Our cover story, timed to appear the week of the Democratic primary in California featured a ten-page profile of Robert F. Kennedy by Kilpatrick, a slashing attack on the former attorney general and present U.S. senator, a skillful, a wonderfully achieved piece of political mayhem. The magazine’s cover, over 100,000 copies of which had by now been printed, depicted Kennedy as a coiled cobra, ready to strike, venom dripping from his fangs.

We were all in the office by 7:30 the following morning, Jim McFadden, Jim O’Bryan, Jim Burnham, and I. Kilpo would arrive on the 9:00 am shuttle from Washington. Burnham took charge. “We can’t run the piece if he dies. We can’t run the piece if we still don’t know whether the wound is mortal. We can’t run the piece if he has been brain damaged. He was hit in the head.” We all nodded in agreement.

“In short, it’s dead. The piece is dead.”

“Any ideas, Priscilla?”

I’d been pondering the question all night. We had to fill ten pages, we had to write the editorials that would fill out the seven page “The Week” section. And not unimportant so far as I was concerned was that I still had my own “For the Record” column to write.

I threw out a few suggestions, and we came up with a final plan. We would add three pages to the regular editorial section and Kilpo would write a running editorial on the events of the past night and an obituary recounting the story of Robert Kennedy’s achievements in his tragically foreshortened life. By this time we knew that he was dead. We had in hand a splendid article by Arlene Croce who had covered the just concluded trial of the Harrisburg Nine for us. That would be our cover story with a stark simple black headline: “Meanwhile, in a Boston Courtroom. . . .” We also had, in house, a two-page article Jeff Hart had written some weeks earlier on the growing violence in America resulting both from the anti-Vietnam demonstrations and Black Panther agitation. We retitled it, “Violence in America, Before it Happened” and ran that in the streamer. Between them, these additions–the Kilpo obit, Arlene’s and Jeff’s pieces–sopped up nine of the ten pages that had to be replaced, and we slipped in a one-page column by Erik von Kuehnelt-Leddihn to fill it out.

I got Pat Carr, the copy editor, to read every line of copy that we had sent to the plant in the two weeks prior to today’s deadline to see if there were any invidious mentions of Bobby. One turned up in the caption to a cartoon that we had inserted in Russell Kirk’s “From the Academy,” page which had run a few lines short. Not one of us could remember what the cartoon was about, it had gone to the plant a week earlier, but we instructed the printer to pull it and substituted another of exactly the same size.

Information supplied
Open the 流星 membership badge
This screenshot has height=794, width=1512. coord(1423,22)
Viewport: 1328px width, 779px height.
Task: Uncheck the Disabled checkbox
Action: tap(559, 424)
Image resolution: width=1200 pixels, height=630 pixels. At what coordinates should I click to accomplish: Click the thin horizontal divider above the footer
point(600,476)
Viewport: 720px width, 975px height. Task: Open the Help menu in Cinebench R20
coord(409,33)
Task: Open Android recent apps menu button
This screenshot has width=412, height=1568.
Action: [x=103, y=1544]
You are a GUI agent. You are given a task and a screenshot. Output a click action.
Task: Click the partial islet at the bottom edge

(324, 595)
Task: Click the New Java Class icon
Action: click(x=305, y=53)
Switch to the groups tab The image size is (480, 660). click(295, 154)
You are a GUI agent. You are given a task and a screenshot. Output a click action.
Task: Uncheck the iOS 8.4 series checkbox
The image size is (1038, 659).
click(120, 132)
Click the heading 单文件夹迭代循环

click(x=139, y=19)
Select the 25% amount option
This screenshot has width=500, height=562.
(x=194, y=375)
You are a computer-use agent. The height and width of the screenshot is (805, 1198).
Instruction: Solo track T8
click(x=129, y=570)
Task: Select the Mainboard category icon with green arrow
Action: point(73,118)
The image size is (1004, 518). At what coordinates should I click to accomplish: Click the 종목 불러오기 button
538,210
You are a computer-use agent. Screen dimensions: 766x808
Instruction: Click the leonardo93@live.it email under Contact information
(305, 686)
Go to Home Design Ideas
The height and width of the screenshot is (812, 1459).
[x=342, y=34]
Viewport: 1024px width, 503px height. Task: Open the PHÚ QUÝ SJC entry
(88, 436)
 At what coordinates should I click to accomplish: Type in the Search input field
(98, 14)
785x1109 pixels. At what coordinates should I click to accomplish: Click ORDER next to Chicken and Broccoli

Work to be completed
Reproduce the passage on the pulled Kennedy cover story word for word, from "We were all" to "nodded in agreement.". The entries are unrelated to the passage on the pulled Kennedy cover story.

Solved exercise
We were all in the office by 7:30 the following morning, Jim McFadden, Jim O’Bryan, Jim Burnham, and I. Kilpo would arrive on the 9:00 am shuttle from Washington. Burnham took charge. “We can’t run the piece if he dies. We can’t run the piece if we still don’t know whether the wound is mortal. We can’t run the piece if he has been brain damaged. He was hit in the head.” We all nodded in agreement.